Tammy and Denise pretty much summed it up. Two problems here - inbreeding which can give you issues and - to me a bigger problem - the doe will be bred too young and you are risking her life. She also won't milk much if bred as a kid and kidding as an immature doe. The best way to get milk (and much cheaper ) is to get a milker. I don't mean to be sarcastic as it's obvious but it looks cheaper to buy a baby to raise ..... though it's not. Even getting her bred as a yearling, still waiting 5 months for kidding, then training to the milk stand and all the feed, meds and milk invested in her. It is much much cheaper to get a milker for $300 - $500. A lot of breeders could throw in a wether for close to nothing to get you started. Not even mentioning that kids can die of variety of problems before their first year. 

I hope this helps some. 

Jana


----------



## DostThouHaveMilk (Oct 25, 2007)

Would the person you purchased the kids from be willing to let you bring the doe back this Fall (assuming she is well grown and big enough to breed) to run with an unrelated buck and be bred?
I would suggest castrating the buckling. Look for someone willing to board your doe for a heat cycle or two and have her bred for you.
If you do not castrate the buckling, then they should be separated as the others have said. I would not purposely breed full siblings.
Grade bucklings can be had for fairly cheap as kids. You could buy a buckling to raise up to breed your doeling and the brother would make a nice companion for him as well, so they could be kept separate from the doeling when you do not want her bred.


----------



## Dav (Apr 26, 2011)

Thanks guys.
The people I bought them from when asked about bringing the doe back this fall for breeding said they don't allow any goats on there farm because of disease.
This after I bought them.
Now, I afraid if I castrate I'll not be able to get her bred.
So maybe castrating now & getting a new buck kid next spring to breed in the fall of 2012 would be best? As Roseanna suggested .
Yes, if I had to do all over again I'd get a milker, but then you don't know what your getting. 
The brother & sister I have now I've seen there mother & father a few times, she's a good milker, they sell milk on that farm, the reason they won't do breeding.
Dav


----------



## Bella Star (Oct 27, 2007)

Dav, Milkers are much better to buy as you can see how much milk she produces, how her milk taste and she should be just about milkstand trained . You will also be past the kid stage problems and also kid loss as lots of people have lots of problems and loss rearing a baby kid ,this can be or can get $$$ to grow a doe as just read the board here. IF I was just starting into goats,I would buy the very best milk doe and breed that I wanted that I could find and I would be very picky !! The doe would have to be blood tested for diseases CAE and CL for sure and other goat diseases that might pertain to your area or state as I hold my milk does to a higher standard than the Boers that I raise as I drink the milk raw/unpasteurised.
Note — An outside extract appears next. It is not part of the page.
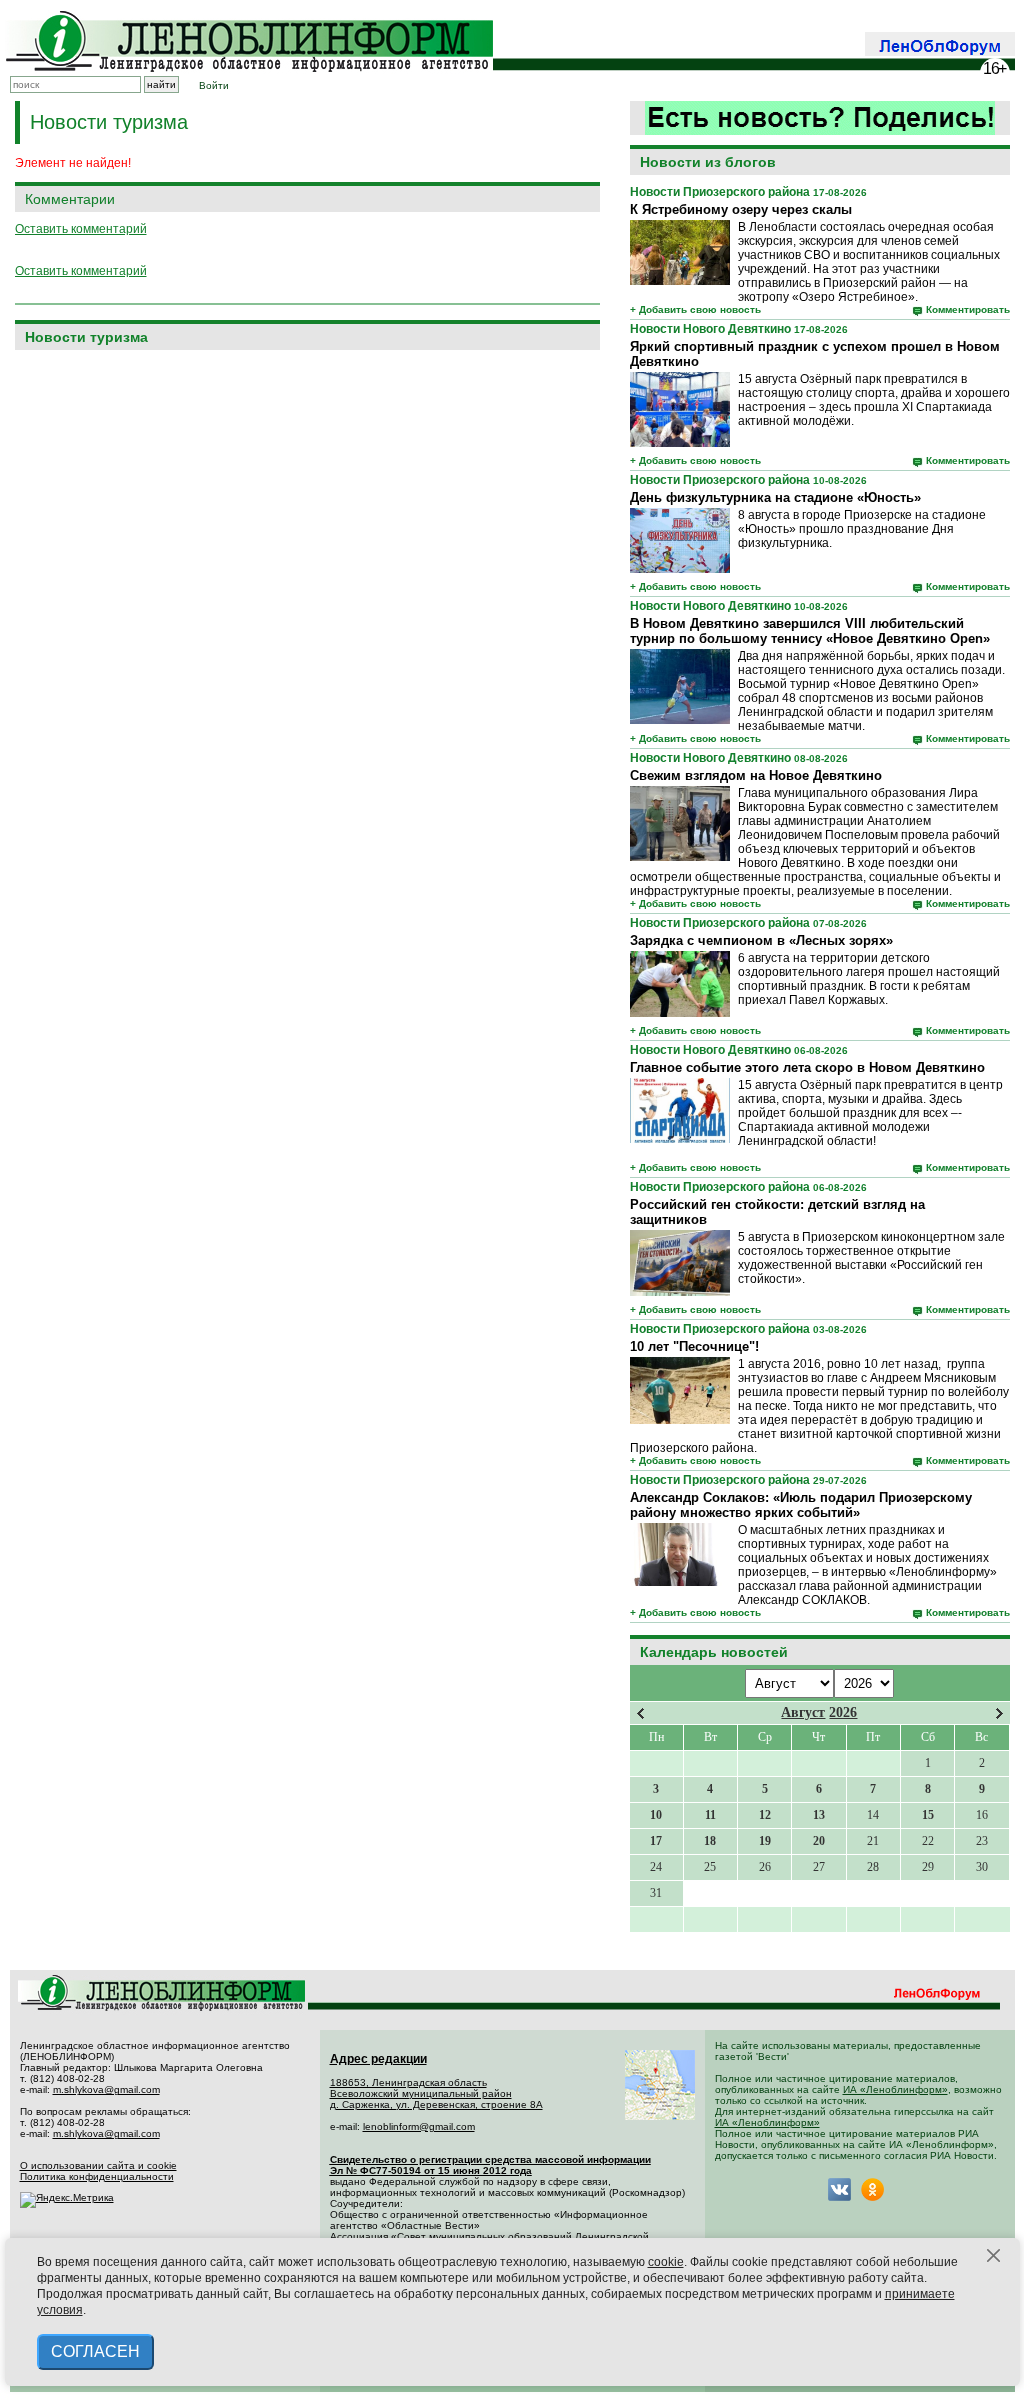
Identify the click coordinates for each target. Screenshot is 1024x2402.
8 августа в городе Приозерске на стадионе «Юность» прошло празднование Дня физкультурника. (862, 529)
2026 (843, 1712)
Do a taste test on the does milk like fine wine, clear glass,roll the milk around the glass side, look at it's color /should be snow white and how fast the milk falls from the glass edge/ cream content test and smell the milk / no odor to a slight grass smell if the doe is eating pasture and then taste the milk ... it should taste like half/half  or it could have a slight ... grass taste but not offensive. A doe with a kid to keep the doe company and a LGD dog is what I would first star off with when starting into goats. Be very picky and patient to wait for the right doe and test ,however ...... you cannot test a kid goat under 3-4 months old as the test results wont be accurate.


----------



## Trysta (Apr 5, 2011)

We started our herd by buying one 4H doe for my daughter and got her doeling kid with her. The first year we were allowed to bring this doe, her daughter and two more does my daughter bought from her 4H winnings back to the people we bought them from to be bred. You don't state your exact location on your message, but there may very well be other people in your area who'd either let you bring your goats to them to be bred (for a fee, of course) or who'll let you lease one of their bucks for a while so you can get your doe bred. Now that we have 30 does here I decided it's time to have my own bucks, but until now I really didn't think it was economical to keep/feed/take care of a buck if you only have one doe. At first I thought it'd be impossible to find someone to lease me a buck, but you have to realize that due to that same inbreeding others are warning you about, people end up with bucks that they have used a lot one year, and will be too closely related to most of their does the next year, so they'll let him go somewhere else. Good luck!! It may take some patience before you get to milk that little doeling, but it IS nice if you raised her yourself! And if you spend a good amount of time with her, and already let her get used to a stand as a kid (just get her up there and nibble some feed when she's a bit older, then use it for clipping feet, etc.) She won't give you any trouble when you'll try to milk her if she's already comfortable with her environment.


----------



## Trysta (Apr 5, 2011)

Also there's probably people who will sell you one of their bucklings for not too much money if you don't want the paperwork with them. Almost all my Saanens are related, because we started with that one doe, and right now I have 4 bucklings from great milking does that I really should castrate (way to closely related to all my ladies), but I think it's such a shame, since their dams are great milkers and these bucklings would make a great buck for someone like you. If you happen to be my neighbor (is MI North-East USA?), let me know!


----------



## NubianSoaps.com (Oct 26, 2007)

It's very unlikely you would have any problems at all with this breeding...you are after all breeding to complete outcrosses of the breed Alpine/Nubian. I would pen them next to each other and breed the doelings in December or January when she is over 100 pounds, he can then (as long as he is nice to her) live with her until she has kids, keep a daughter of hers to keep her company and move him back into his own pen next door when she is very pregnant. Which will be nice so they have company all winter to stay warm. 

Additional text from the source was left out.